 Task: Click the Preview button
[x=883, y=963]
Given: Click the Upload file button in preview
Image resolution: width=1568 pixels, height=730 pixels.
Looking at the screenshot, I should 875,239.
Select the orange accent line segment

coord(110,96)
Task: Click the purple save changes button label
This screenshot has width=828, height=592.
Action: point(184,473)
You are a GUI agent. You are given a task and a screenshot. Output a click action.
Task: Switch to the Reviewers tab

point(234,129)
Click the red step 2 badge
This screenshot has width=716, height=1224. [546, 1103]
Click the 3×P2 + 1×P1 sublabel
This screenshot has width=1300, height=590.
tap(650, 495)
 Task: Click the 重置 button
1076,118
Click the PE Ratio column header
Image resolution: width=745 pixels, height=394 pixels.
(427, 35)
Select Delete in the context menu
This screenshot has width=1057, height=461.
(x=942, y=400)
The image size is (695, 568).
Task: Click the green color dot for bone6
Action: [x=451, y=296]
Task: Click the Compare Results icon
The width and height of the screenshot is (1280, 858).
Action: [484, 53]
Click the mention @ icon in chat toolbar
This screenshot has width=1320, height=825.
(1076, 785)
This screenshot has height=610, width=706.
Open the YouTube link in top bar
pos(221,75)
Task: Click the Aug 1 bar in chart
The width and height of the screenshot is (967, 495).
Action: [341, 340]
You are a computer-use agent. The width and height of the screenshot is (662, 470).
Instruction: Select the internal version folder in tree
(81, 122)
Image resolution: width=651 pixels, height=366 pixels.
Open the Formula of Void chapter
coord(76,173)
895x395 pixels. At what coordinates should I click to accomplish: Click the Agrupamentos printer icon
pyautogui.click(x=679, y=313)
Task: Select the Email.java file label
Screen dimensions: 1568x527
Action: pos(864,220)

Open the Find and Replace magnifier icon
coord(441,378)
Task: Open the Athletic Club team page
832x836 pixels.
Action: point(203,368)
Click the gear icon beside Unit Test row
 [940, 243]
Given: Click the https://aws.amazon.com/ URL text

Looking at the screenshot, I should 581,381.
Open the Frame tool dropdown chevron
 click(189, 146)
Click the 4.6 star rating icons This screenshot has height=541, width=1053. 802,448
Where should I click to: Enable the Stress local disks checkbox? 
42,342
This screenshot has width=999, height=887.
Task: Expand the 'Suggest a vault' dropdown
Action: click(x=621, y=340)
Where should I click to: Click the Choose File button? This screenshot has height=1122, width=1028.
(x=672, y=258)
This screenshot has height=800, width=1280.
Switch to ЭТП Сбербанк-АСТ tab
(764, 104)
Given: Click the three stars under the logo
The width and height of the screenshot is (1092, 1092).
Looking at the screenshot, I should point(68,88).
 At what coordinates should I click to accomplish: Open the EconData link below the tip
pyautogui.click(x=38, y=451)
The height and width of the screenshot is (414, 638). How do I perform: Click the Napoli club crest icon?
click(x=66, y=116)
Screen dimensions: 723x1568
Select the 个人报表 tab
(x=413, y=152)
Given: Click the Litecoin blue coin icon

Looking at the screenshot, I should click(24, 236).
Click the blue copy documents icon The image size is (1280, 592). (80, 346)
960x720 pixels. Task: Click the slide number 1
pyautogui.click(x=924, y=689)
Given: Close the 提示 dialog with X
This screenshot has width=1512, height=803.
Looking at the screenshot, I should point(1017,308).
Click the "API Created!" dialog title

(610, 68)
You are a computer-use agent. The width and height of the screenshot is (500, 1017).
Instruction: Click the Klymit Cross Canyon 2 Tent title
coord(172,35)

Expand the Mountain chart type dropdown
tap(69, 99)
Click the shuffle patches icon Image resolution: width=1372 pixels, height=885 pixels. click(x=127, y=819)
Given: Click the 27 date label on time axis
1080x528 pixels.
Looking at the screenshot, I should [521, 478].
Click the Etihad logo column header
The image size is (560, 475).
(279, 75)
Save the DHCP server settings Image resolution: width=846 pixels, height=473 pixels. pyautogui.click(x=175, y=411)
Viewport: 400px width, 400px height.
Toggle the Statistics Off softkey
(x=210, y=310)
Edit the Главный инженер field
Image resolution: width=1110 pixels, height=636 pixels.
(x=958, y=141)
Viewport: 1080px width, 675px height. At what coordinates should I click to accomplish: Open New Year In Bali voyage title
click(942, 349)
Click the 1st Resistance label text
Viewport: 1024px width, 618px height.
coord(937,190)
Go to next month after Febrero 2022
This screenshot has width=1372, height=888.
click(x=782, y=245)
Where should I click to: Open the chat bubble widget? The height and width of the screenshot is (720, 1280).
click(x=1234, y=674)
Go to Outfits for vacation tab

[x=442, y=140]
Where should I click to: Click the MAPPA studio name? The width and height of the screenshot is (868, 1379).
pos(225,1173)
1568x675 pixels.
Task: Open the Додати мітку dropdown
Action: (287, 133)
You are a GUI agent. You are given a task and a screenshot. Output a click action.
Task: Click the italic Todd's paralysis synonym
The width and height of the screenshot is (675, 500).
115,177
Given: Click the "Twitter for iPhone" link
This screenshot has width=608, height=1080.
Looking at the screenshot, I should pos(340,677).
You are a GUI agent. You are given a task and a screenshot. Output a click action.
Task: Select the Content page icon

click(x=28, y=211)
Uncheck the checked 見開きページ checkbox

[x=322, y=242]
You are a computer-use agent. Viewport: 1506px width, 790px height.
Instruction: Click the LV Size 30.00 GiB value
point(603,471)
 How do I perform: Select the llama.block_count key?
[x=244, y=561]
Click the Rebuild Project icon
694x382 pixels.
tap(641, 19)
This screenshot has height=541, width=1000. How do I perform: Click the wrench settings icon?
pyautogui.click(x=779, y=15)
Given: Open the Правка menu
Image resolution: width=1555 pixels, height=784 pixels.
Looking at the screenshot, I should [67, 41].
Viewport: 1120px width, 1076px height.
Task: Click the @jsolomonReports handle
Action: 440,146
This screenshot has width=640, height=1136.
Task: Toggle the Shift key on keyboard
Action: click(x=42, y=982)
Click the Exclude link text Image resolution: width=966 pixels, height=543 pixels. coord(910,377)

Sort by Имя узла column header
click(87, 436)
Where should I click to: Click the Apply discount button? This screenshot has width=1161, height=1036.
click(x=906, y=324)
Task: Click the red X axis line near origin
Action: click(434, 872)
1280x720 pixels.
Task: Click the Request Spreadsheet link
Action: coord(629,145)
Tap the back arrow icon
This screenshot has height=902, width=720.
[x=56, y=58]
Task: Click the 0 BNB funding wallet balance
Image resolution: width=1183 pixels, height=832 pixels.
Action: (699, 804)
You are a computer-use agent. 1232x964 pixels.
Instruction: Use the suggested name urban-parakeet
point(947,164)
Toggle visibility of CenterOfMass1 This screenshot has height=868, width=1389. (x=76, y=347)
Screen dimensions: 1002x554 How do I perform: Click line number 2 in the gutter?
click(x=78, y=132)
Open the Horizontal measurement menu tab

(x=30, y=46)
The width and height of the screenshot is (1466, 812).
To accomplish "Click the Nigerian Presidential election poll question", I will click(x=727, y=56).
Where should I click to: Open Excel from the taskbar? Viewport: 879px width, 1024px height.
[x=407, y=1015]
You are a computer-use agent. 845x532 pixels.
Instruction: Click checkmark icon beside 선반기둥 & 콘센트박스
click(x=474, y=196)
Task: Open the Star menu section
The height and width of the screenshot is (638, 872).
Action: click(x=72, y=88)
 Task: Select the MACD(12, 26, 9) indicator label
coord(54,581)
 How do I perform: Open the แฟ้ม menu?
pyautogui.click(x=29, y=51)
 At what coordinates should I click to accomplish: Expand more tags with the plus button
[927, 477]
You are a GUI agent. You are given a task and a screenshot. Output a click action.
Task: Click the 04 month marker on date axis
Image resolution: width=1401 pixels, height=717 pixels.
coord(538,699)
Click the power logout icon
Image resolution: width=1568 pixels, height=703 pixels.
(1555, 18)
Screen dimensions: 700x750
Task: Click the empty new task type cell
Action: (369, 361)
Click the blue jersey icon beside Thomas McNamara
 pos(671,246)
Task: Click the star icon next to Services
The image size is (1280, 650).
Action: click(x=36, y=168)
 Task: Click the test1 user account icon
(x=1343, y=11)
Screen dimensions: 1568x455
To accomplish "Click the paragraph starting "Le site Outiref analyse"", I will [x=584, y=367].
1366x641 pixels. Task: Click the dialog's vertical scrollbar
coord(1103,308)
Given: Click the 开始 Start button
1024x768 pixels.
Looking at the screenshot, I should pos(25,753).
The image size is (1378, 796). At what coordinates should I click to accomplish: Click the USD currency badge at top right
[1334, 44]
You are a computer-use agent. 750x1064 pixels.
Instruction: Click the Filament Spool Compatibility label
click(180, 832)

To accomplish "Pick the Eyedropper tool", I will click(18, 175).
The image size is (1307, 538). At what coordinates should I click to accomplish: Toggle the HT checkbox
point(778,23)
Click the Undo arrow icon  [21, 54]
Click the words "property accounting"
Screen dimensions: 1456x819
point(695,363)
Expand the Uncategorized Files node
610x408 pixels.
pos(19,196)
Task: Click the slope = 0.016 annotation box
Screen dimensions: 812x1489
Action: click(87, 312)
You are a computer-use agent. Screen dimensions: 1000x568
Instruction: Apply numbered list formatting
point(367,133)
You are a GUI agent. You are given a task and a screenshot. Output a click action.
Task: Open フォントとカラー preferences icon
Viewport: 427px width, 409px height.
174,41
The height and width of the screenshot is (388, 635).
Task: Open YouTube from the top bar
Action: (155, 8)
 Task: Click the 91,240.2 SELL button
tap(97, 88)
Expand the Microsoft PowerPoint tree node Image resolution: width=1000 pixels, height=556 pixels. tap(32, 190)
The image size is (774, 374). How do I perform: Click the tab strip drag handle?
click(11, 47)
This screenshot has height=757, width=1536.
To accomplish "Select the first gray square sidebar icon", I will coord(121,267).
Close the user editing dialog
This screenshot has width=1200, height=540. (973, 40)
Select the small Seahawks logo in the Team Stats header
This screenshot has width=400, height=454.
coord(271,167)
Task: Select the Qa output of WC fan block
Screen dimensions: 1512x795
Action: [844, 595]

**TASK DETAILS**. Would you copy every line from the listing above that has the string "date" in it?

**SOLUTION TO THE EXERCISE**.
Given: Click the 27 date label on time axis
Task: Click the 04 month marker on date axis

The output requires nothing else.